Sensing molecules with light

Multiple types of micrometer-sized particles are simultaneously illuminated by a far-infrared laser and a green laser beam. Absorption of the infrared laser energy by the particles increases their temperatures, causing them to expand and slightly altering their visible-light optical properties. These changes are unique to the material composition of each particle and can be measured by examining the modulation of scattered green light from each particle. Credit: Ryan Sullenberger, MIT Lincoln Laboratory

At MIT researchers have invented a new type of spectroscopy that is both cheaper and easier to perform.

With spectroscopy (see clip) we are able to investigate the structure of matter by studying the interference of the atoms with an electromagnetic beam. The beam is absorbed by the atoms (their electrons) and then is released in a way that is specific to each type of atom. The emitted radiation is providing the signature of the atoms and by reading that signature we know what atoms (molecules) are there.

Spectroscopy requires some costly and bulky equipment, hence it needs to take place in a lab.

At MIT they have found a way to get the atoms signature by using two laser beams, one in the infrared and the other in the green wavelength. 

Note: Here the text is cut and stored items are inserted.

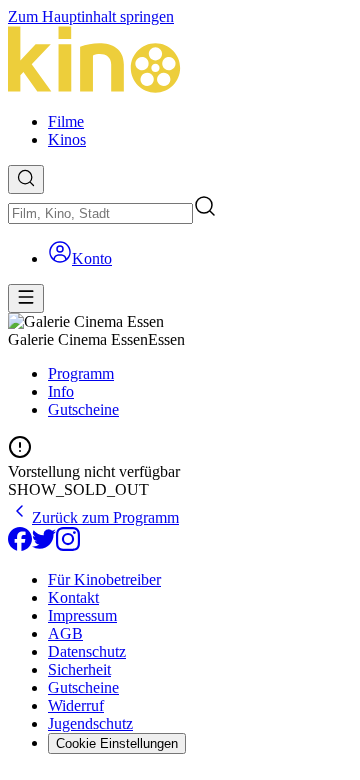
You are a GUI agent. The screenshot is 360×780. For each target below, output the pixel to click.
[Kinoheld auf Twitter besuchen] (44, 545)
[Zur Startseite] (180, 61)
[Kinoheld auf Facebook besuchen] (20, 545)
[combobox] (100, 213)
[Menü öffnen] (26, 298)
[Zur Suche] (26, 179)
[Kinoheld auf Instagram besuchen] (68, 545)
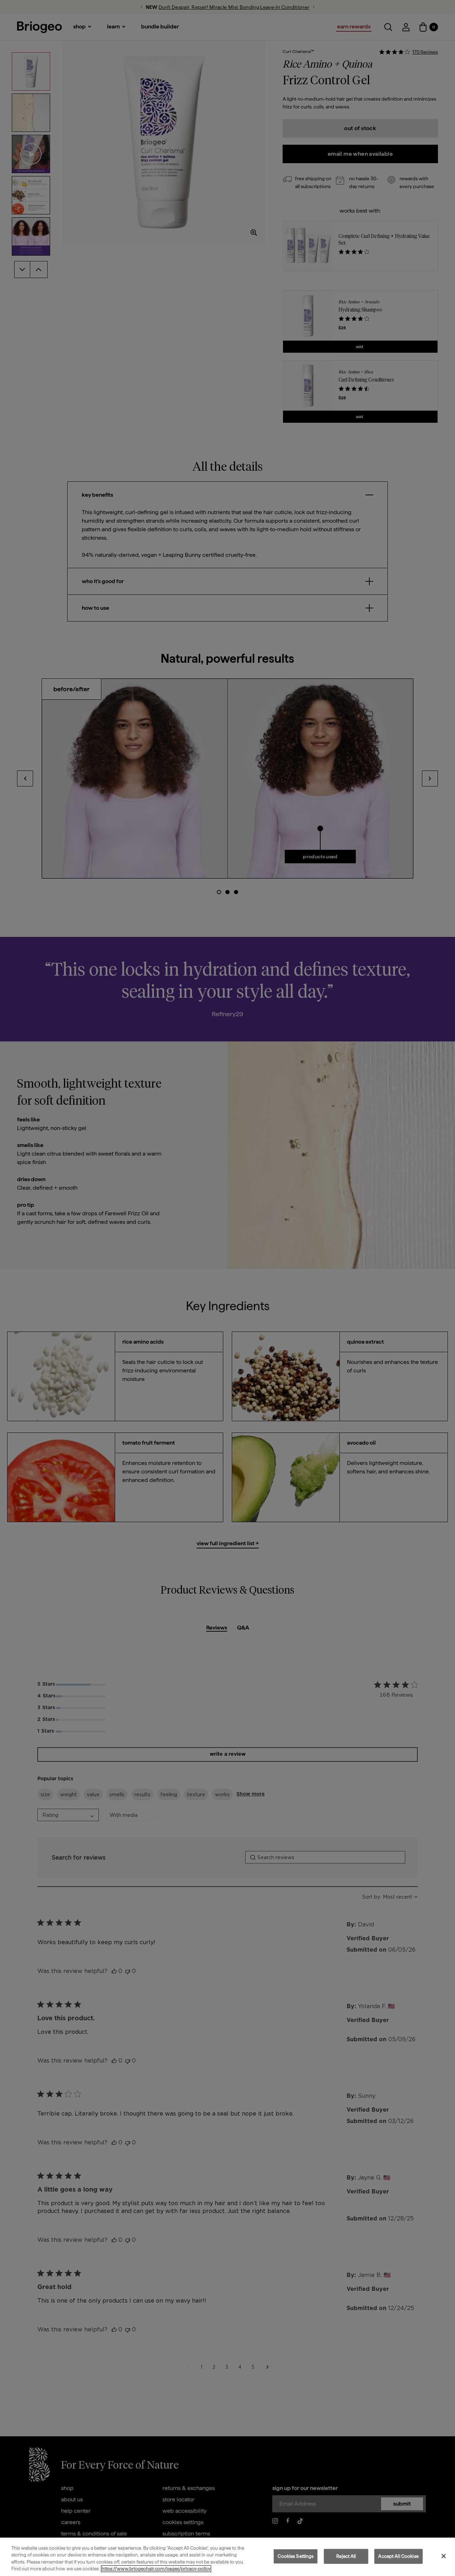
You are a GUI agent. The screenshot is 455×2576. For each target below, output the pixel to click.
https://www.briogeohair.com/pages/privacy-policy (156, 2568)
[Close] (443, 2556)
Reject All (346, 2556)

The atoms are "illuminated" by the infrared beam and this increases their temperature and this leads to a sort of "swelling" that alters the optical characteristics of the material. The swelling depends on the type of atoms and in turns this creates a specific optical signature that is captured by the green laser beam.

The advantage of this method is in its simplicity and the fact that the required set up is very small, making the apparatus portable. It is like having a microscope that can identify micrometer size particles telling you their atomic composition. It is quite sensitive, being able to detect particle as small as 1 µm (usual infrared spectroscopy has a limit around 10 µm).

A straightforward application would be in security controls at airports to detect potential explosive compounds.

This is yet another technology that provides sensing capabilities and we keep seeing a increasing variety of them, generating more and more data.